Для малышей это было, пожалуй, даже неплохо. Дик никогда никого не задирал. Ему и в голову не приходило, что это можно было делать. Но зато и объяснить что-либо словами Мартон не мог. Единственным аргументом, и аргументом весомым, в любом разговоре у него были кулаки. Поэтому, если Дику было что-то нужно, он никогда не спрашивал, а просто подходил к своему собеседнику и тут же пускал их в ход. Рене не помнил, чтобы Дик когда-нибудь вообще сказал хоть слово.

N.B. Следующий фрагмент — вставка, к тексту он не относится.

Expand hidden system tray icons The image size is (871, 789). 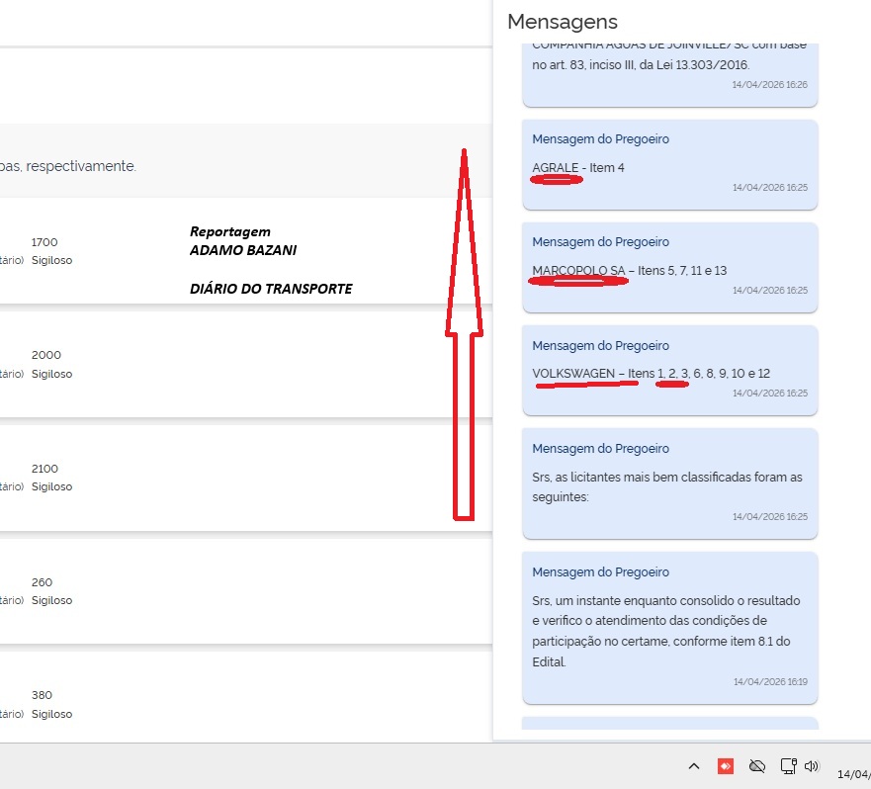pyautogui.click(x=694, y=765)
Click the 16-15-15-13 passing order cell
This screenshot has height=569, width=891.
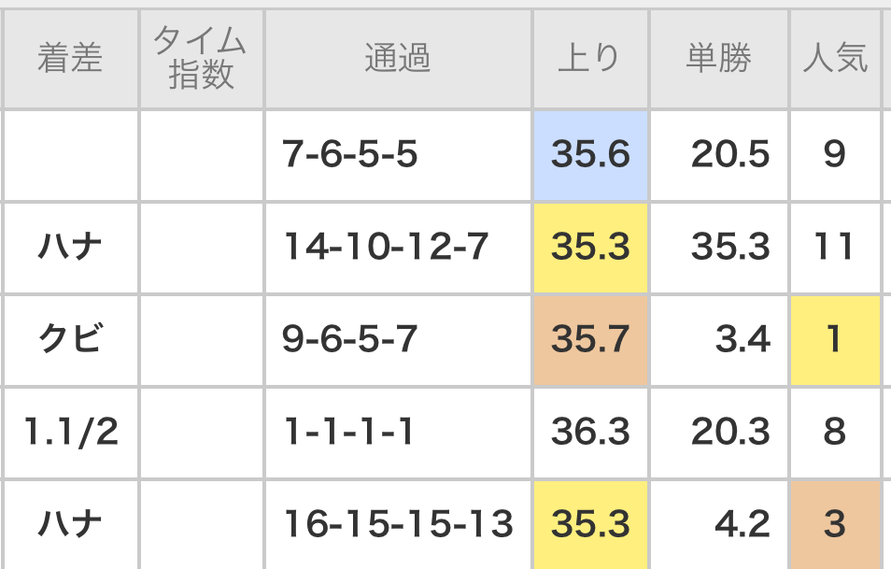click(x=398, y=524)
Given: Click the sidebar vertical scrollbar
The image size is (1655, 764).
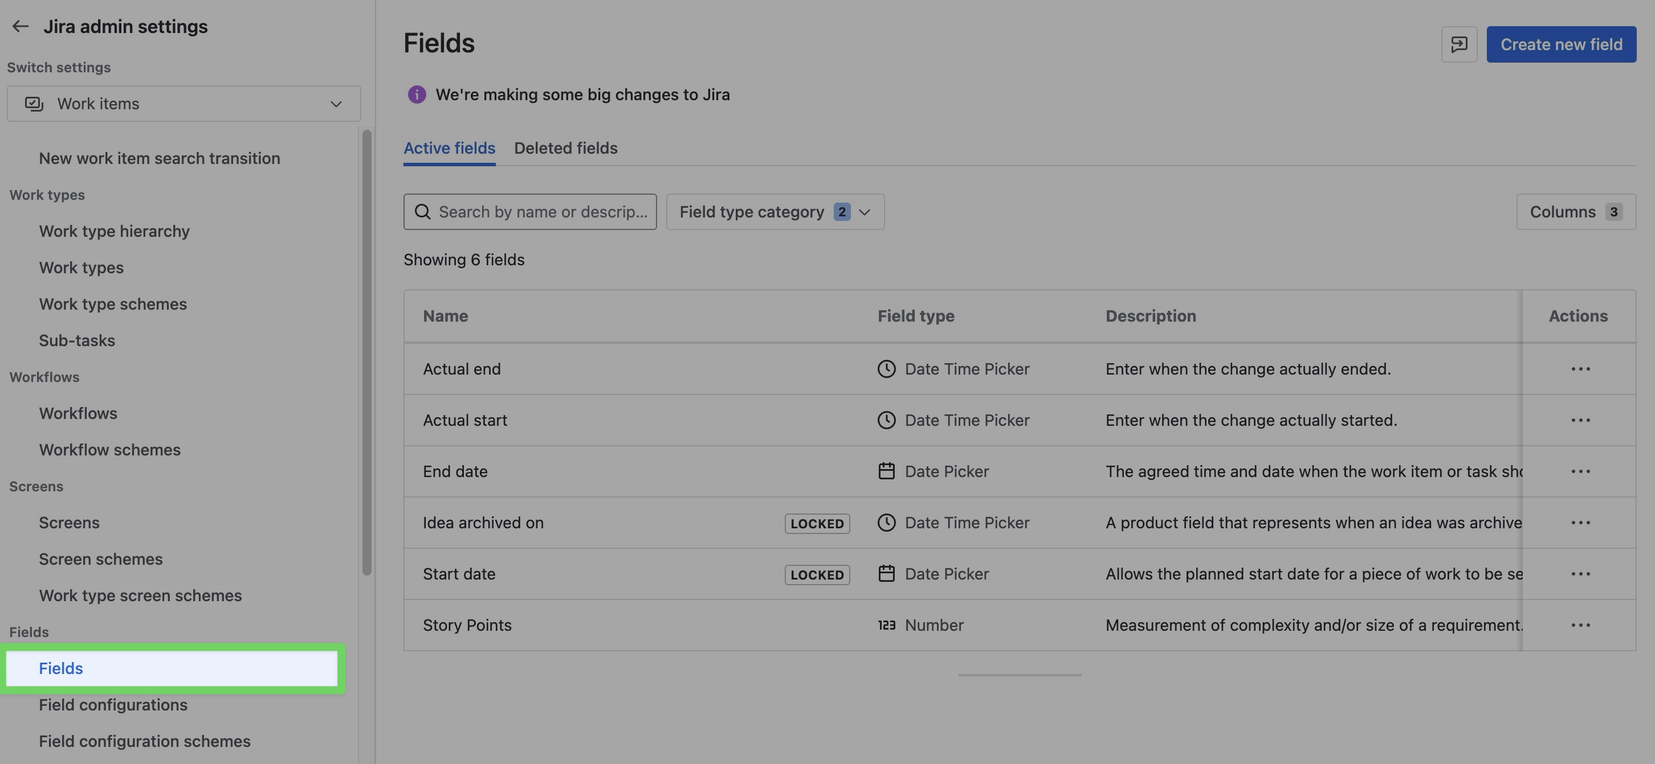Looking at the screenshot, I should [367, 352].
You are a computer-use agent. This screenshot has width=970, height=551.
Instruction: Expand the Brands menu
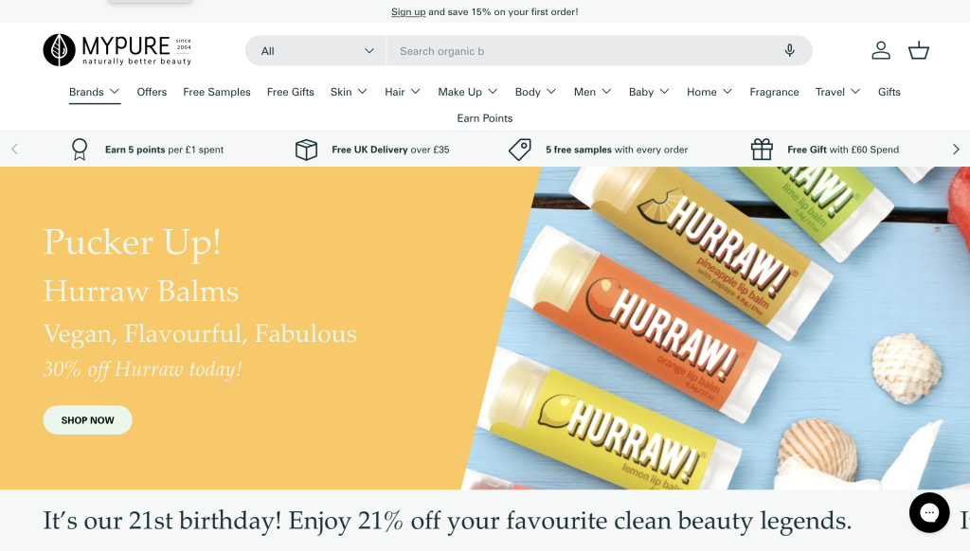tap(94, 92)
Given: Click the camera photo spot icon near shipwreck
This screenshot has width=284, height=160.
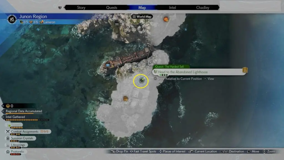Looking at the screenshot, I should click(x=108, y=65).
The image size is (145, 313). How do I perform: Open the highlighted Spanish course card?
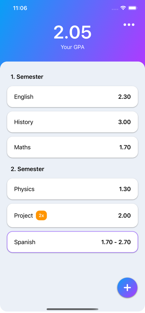73,242
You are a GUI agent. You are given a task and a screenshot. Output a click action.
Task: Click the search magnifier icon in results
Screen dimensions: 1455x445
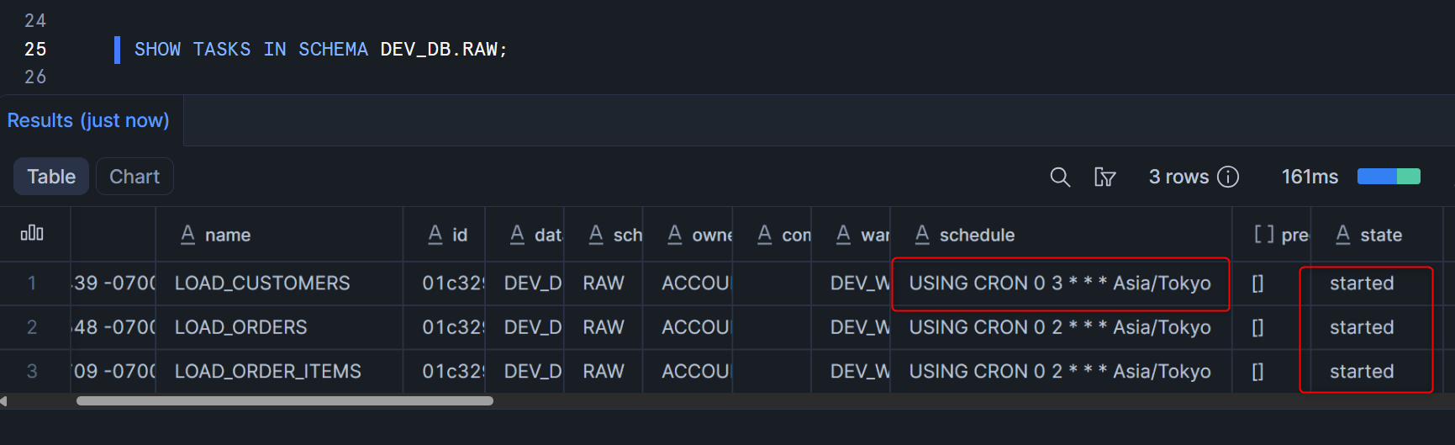pos(1060,177)
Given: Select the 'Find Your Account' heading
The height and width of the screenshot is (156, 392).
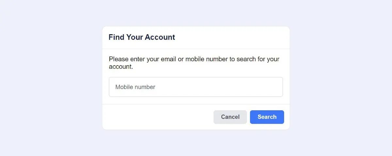Looking at the screenshot, I should 142,37.
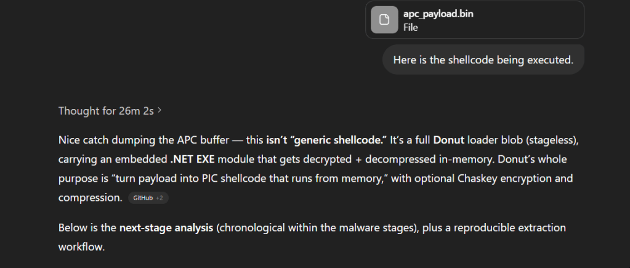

Вместе с должностью старосты он получил новую приютскую униформу, из которой вырос за несколько месяцев. Не прошло и полгода, как она начала трещать по всем швам при каждом повороте его нескладного туловища. Дик пытался, было, приспособить её к своим безмерно растущим телесам, но вскоре плюнул на это, и ходил как есть, просто срезав все пуговицы.
Храпу Мартон сразу чем-то не приглянулся, и он в первый же день прошёлся по поводу новой Диковой физиономии. Дик медленно подошёл к Храпу, для вежливости шмыгнул носом, и оставшимися четырьмя пальцами левой руки сжал ему шею. Лицо Храпа мгновенно стало синим. Полюбовавшись на выпученные глаза обидчика, Дик, также молча, отбросил его в сторону и, не говоря ни слова, вышел. Храп рухнул как сломанная кукла. Прямо на Рене. С тех пор Рене Чиару не стало от Храпа житья.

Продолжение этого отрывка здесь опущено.